Some information on wired links and relay ports:
Please watch the following video which covers relay configuration:
Things to Consider:
- A port configured for relay cannot be used to bridge customer data. Therefore, if customer data is required at this site, an additional port must be used. For example use a POE to the V3000 above, this is a 10Gbps connection.
- A port configured for relay cannot be used for local IPv4 management of the node.
- Relay port configuration must be set in both the E2E and the local node. A node downstream of the relay connection must first be configured before it can connect to the mesh. Once it connects to the E2E, if the relay port is not already configured there, the relay port will be disabled again. This is best explained in the relay video provided above.

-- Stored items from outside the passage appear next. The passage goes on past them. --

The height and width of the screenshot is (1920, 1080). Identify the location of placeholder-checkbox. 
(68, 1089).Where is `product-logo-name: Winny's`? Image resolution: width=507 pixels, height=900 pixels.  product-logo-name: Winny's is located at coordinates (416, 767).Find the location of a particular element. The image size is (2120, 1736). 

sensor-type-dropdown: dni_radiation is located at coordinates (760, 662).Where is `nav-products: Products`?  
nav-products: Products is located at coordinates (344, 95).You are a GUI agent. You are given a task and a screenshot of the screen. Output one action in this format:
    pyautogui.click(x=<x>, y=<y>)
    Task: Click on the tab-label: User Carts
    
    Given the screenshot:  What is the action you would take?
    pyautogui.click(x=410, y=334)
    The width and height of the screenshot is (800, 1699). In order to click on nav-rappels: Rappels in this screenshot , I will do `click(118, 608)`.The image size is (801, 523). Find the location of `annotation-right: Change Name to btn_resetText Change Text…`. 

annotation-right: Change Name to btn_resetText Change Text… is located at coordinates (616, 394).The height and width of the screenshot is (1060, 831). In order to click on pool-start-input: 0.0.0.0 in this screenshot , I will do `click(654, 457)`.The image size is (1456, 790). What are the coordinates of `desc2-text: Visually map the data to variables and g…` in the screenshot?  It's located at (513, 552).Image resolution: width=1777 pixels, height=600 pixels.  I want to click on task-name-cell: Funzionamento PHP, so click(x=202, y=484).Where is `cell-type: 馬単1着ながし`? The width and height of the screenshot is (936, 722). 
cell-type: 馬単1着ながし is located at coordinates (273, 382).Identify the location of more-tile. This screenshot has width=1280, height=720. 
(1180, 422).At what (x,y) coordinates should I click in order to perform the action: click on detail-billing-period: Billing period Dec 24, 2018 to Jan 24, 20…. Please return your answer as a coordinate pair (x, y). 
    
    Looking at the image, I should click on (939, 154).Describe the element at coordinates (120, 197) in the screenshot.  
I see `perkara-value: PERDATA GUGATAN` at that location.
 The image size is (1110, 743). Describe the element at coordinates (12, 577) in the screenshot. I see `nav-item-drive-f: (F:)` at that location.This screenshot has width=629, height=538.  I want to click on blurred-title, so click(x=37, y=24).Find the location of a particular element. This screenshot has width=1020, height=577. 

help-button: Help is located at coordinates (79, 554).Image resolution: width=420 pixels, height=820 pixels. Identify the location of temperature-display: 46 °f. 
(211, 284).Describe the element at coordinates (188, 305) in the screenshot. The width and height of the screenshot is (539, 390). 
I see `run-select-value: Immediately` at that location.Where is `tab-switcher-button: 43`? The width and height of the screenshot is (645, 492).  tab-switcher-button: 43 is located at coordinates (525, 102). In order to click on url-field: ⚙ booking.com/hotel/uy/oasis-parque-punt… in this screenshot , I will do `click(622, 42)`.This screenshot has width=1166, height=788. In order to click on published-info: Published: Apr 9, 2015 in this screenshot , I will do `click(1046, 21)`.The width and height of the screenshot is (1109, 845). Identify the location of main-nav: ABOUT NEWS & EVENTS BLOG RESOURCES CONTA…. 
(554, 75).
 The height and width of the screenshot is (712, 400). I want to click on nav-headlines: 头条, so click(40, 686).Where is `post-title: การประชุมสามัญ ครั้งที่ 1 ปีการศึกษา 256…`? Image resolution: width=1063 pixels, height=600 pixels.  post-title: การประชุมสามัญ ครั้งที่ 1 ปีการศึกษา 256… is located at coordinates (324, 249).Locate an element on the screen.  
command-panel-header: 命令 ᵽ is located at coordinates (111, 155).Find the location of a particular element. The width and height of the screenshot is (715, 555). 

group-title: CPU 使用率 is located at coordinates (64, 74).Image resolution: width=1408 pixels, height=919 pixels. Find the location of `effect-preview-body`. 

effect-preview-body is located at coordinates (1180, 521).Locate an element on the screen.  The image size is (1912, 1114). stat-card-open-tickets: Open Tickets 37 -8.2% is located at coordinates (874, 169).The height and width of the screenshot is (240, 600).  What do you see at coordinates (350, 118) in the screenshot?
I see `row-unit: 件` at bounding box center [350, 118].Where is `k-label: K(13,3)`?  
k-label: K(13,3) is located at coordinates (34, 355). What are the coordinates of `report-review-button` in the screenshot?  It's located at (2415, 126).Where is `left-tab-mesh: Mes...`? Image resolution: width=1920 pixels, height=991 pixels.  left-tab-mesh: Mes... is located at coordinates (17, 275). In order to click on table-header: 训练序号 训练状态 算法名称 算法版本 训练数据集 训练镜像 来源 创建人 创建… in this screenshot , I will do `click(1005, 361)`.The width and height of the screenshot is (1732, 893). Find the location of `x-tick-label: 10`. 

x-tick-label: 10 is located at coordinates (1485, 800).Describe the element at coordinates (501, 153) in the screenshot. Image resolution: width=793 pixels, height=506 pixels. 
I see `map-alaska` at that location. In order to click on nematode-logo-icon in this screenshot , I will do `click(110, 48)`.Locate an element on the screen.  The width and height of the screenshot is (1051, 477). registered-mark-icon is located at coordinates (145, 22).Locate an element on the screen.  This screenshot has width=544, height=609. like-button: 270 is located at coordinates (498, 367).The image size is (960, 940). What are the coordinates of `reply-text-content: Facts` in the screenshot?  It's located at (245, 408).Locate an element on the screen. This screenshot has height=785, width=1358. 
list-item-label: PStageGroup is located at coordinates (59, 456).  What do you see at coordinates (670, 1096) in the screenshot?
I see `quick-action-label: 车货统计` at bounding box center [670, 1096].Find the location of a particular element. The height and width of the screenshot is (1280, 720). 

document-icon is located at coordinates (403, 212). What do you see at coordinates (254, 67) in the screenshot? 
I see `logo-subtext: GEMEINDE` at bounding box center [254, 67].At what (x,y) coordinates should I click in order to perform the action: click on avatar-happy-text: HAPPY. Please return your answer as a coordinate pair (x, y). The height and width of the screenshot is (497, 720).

- By default, all ports are added to a bridge inside the node, therefore, do not plug two ports from the same node into the same switch. Additionally, do not plug multiple ports configured for customer traffic from different nodes into the same switch, as it will create a loop.
- The Aux port has a maximum Ethernet negotiation of 1 Gbps, therefore it is best to choose the SFP+ or Main port for relay.
Frequency planning for this:
If you take a look at the deployment guide you can see there’s various option to collocate the V5000’s if you need to, I’ll be interesting in the installation details, but you could get away with two frequencies.
or
The V3000 being a narrow beam may only require just >3deg elevation offset if you had to share frequency, but we can work through that if you have details.